[Data extracted from a collection]
# # # # #

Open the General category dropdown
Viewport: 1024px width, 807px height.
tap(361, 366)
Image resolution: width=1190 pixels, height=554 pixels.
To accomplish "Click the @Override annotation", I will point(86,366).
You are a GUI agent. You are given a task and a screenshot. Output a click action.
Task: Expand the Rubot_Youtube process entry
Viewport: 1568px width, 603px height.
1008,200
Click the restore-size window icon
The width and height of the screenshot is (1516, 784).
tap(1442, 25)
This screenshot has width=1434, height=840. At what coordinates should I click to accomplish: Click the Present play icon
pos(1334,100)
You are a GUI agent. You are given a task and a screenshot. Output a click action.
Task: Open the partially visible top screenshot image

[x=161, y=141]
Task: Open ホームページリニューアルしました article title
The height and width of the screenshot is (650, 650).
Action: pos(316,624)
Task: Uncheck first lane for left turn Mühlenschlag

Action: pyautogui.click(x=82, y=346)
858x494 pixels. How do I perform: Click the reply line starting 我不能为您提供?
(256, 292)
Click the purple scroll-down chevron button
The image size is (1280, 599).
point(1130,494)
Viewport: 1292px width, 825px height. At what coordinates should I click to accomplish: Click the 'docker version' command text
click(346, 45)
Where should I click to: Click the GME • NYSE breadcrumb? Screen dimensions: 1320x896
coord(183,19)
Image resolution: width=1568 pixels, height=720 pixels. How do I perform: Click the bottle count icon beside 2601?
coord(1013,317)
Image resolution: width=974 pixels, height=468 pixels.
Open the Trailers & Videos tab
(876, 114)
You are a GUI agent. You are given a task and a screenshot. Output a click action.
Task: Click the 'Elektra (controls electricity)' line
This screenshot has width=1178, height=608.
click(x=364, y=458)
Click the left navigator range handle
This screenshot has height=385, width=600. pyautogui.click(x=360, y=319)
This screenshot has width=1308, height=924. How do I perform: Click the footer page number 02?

# # # # #

Only an exact transcription of all the records above counts as an answer.

Open the General category dropdown
Viewport: 1024px width, 807px height.
tap(361, 366)
Image resolution: width=1190 pixels, height=554 pixels.
To accomplish "Click the @Override annotation", I will point(86,366).
You are a GUI agent. You are given a task and a screenshot. Output a click action.
Task: Expand the Rubot_Youtube process entry
Viewport: 1568px width, 603px height.
1008,200
Click the restore-size window icon
The width and height of the screenshot is (1516, 784).
tap(1442, 25)
This screenshot has width=1434, height=840. At what coordinates should I click to accomplish: Click the Present play icon
pos(1334,100)
You are a GUI agent. You are given a task and a screenshot. Output a click action.
Task: Open the partially visible top screenshot image

[x=161, y=141]
Task: Open ホームページリニューアルしました article title
The height and width of the screenshot is (650, 650).
Action: pos(316,624)
Task: Uncheck first lane for left turn Mühlenschlag

Action: pyautogui.click(x=82, y=346)
858x494 pixels. How do I perform: Click the reply line starting 我不能为您提供?
(256, 292)
Click the purple scroll-down chevron button
The image size is (1280, 599).
point(1130,494)
Viewport: 1292px width, 825px height. At what coordinates should I click to accomplish: Click the 'docker version' command text
click(346, 45)
Where should I click to: Click the GME • NYSE breadcrumb? Screen dimensions: 1320x896
coord(183,19)
Image resolution: width=1568 pixels, height=720 pixels. How do I perform: Click the bottle count icon beside 2601?
coord(1013,317)
Image resolution: width=974 pixels, height=468 pixels.
Open the Trailers & Videos tab
(876, 114)
You are a GUI agent. You are given a task and a screenshot. Output a click action.
Task: Click the 'Elektra (controls electricity)' line
This screenshot has width=1178, height=608.
click(x=364, y=458)
Click the left navigator range handle
This screenshot has height=385, width=600. pyautogui.click(x=360, y=319)
This screenshot has width=1308, height=924. How do I perform: Click the footer page number 02?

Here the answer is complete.